Perhaps the most important question is whether you want to use linear model, or some form of exponential function.

Linear model simply means, 2x the attribute = 2x the damage. This scales somewhat well, but can lead to certain tweaks (11 in strength will kill someone in 2 hits, but 10 in strength will take 3).

Other way is to introduce some non-linear relation. For example, the probability of miss is sqrt(agility). So, a player with no agility has 0 chance of getting missed. Putting 10 adds a higher chance, going to 100 adds even more. But ultimately this chance to miss someone remains small, it rewards the player more at lower levels, but becomes less effective at higher, meaning that not investing much into agility doesn't punish the player as much.
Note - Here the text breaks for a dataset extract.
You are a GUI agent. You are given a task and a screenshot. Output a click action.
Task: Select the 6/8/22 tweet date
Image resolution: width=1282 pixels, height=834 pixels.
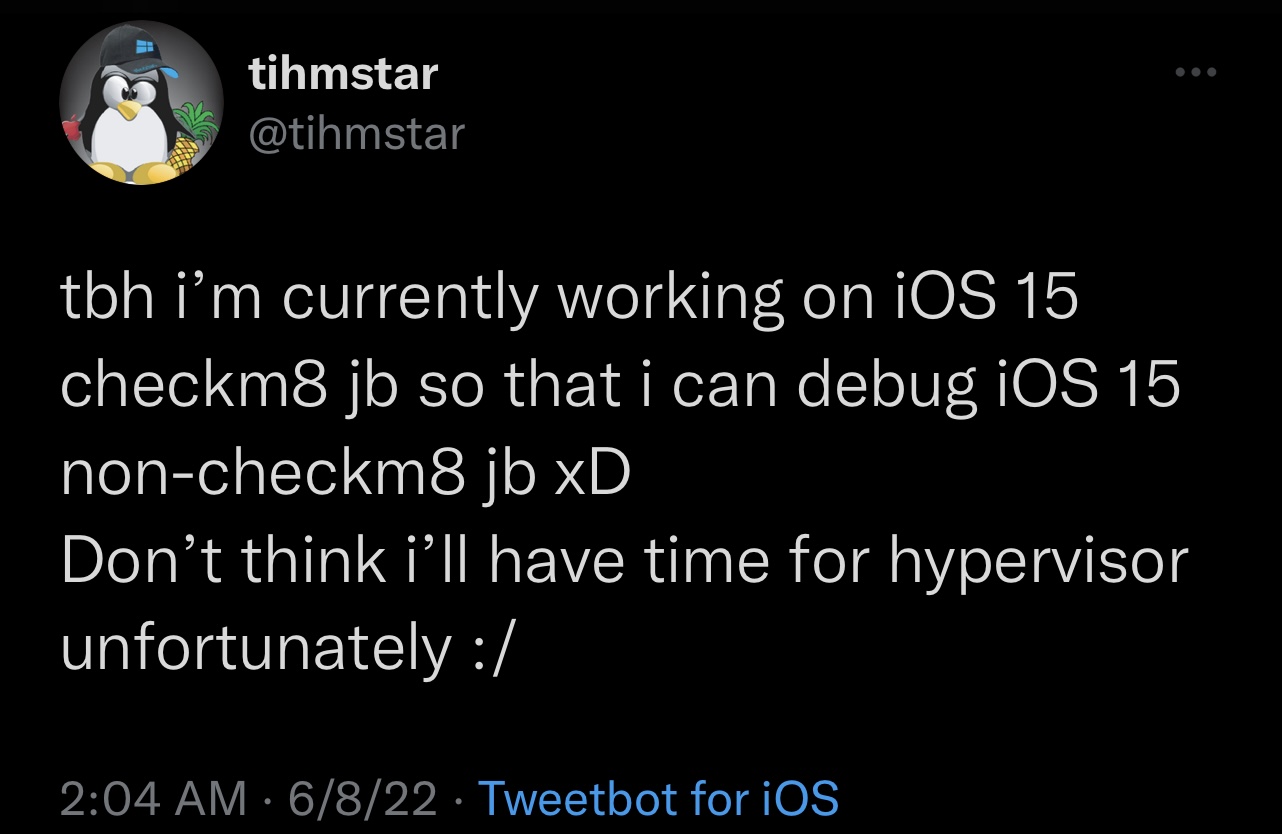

This non-linear scaling also works somewhat better for some relations, since some physical relations scale non-linearly.

Consider a punch. The stronger you are, the faster you can punch, but ultimately, air resistance would become a problem, and air resistance is non-linear. I'm sure that strength/muscle mass relation is similar. Doubling muscle mass probably doesn't result in double impact force, since muscle has some volume, but strength comes from cross section. So the energy used is probably invested into entire volume of the muscle, but only cross section contributes to force of impact (I don't know, just brainstorming here). More body mass also means more energy needed to start the punch, so the punch probably reaches lower speed at time of impact, and so on...
It depends on how complex you make the game. Are you just doing two bodies, two health bars, and generic damage? Do you do hit locations? Does the character develop its skill over time?

In the simplest model, I would have damage be proportionate to strength and skill. Speedier characters just get to deal a higher rate of damage. Damage dealt and especially speed should decrease along with health.